### OBJECTIVE
Print the passage on Jesus below word for word, from "It’s at this" down to "at this moment.".

Jesus is someone you can get to grips with.  You can dig away at the history in the Gospels and a real person begins to emerge.  The more you do that the more you find he is a real person who can make a real difference in the living of your life.

It’s not so much that Jesus puts a shape on religion: instead, he gives a shape to the whole of life.  The shape he gives to life has at its heart love: love for God, love for your neighbour whoever that neighbour might be, and most radically of all, love for your enemy.  That’s what we need to hold on to now.  A love that sees people as people and refuses simply to label them.

It’s not so much that Jesus puts a shape on religion: instead, he gives a shape to the very idea of God.  The shape he gives to God has at its heart love.  One of his followers who was so very close to the heart of Jesus came up with the definition of God that is opened up for us all by Jesus: God is love.

It’s not so much that Jesus puts a shape on religion: instead, he gives a shape to the place God has in your life and in my life.  The God we come to know through Jesus is the God who comes as close to us as the most loving of fathers and the most loving of mothers to the most loved of all their children.

It’s not so much that Jesus puts a shape on religion: instead, he gives a shape to love itself.  Taking up the words of that closest of followers of Jesus, this is love: it is not that we loved God, but that he loved us and gave Jesus as the means by which all our failings, all our inadequacies, all our shortcomings are forgiven.

Drawn back to Jesus I say without hesitation that I am not prepared to say, a plague on all your religions!

It’s at this point, however, that I see a danger.  A very big danger.

If I don’t say, a plague on all your religions, and turn instead to Jesus, it’s very tempting for me to say a plague on all those other religions, and especially a plague on the religion of those gunmen.

That’s a temptation that’s even more important to resist, especially at this moment.

### SOURCE MATERIAL
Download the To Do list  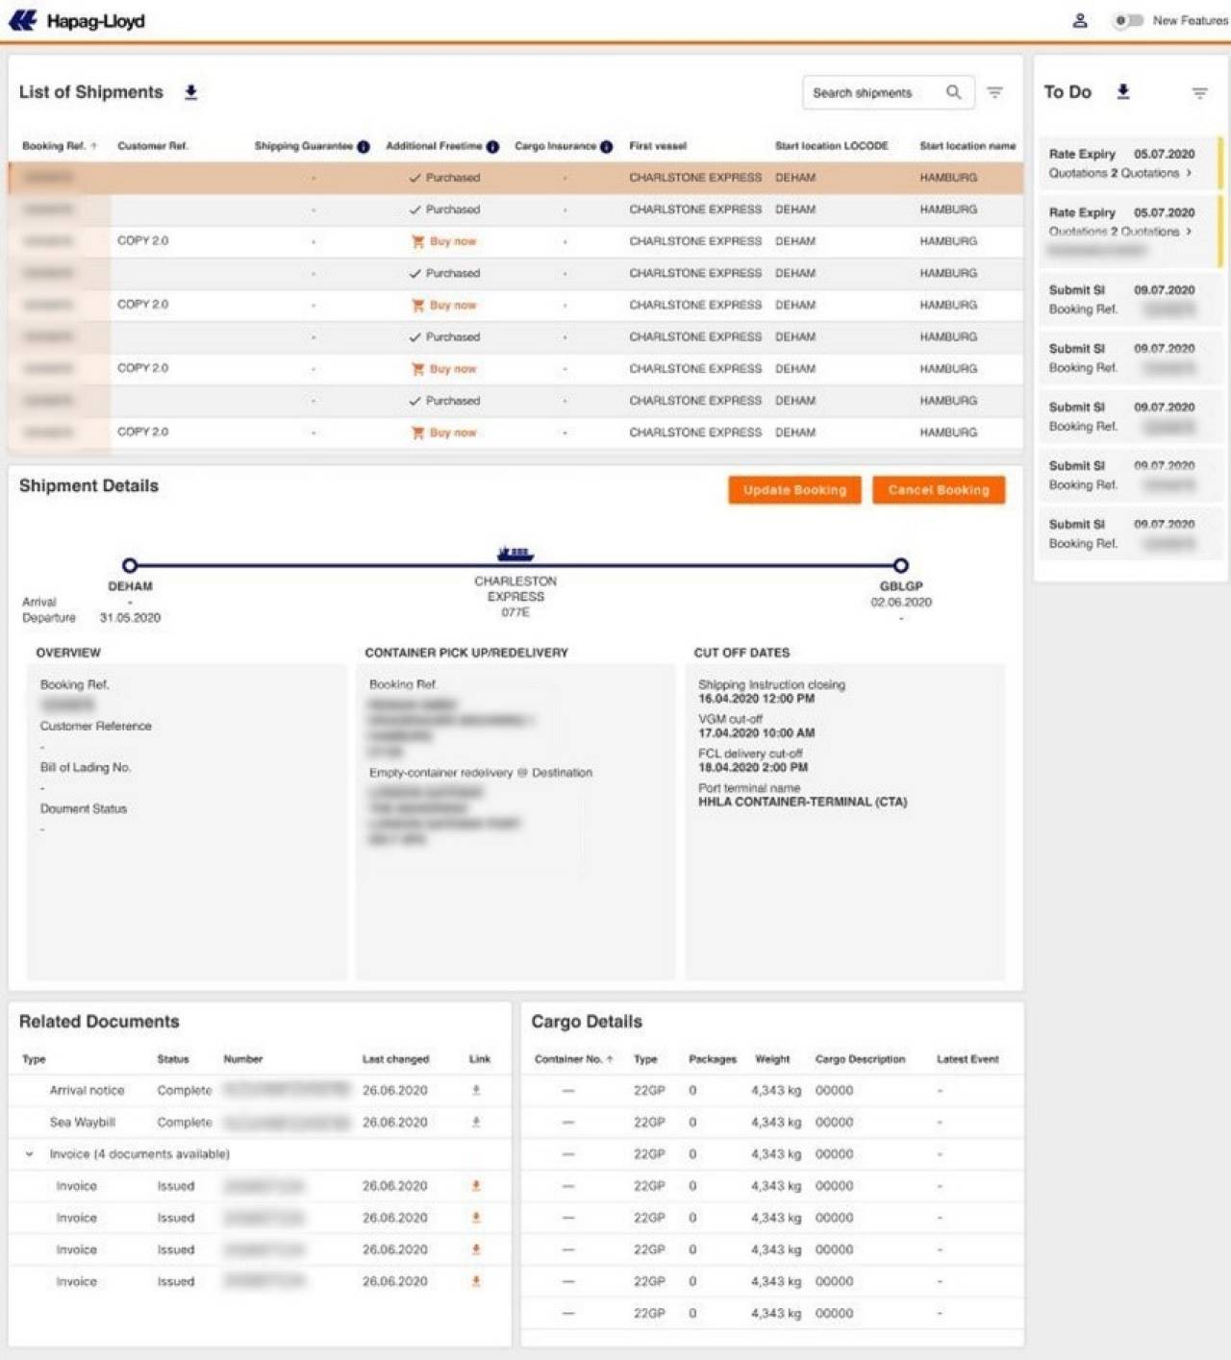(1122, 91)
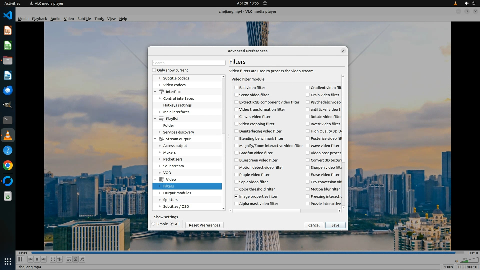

### EXERCISE ANSWER
It’s at this point, however, that I see a danger.  A very big danger.

If I don’t say, a plague on all your religions, and turn instead to Jesus, it’s very tempting for me to say a plague on all those other religions, and especially a plague on the religion of those gunmen.

That’s a temptation that’s even more important to resist, especially at this moment.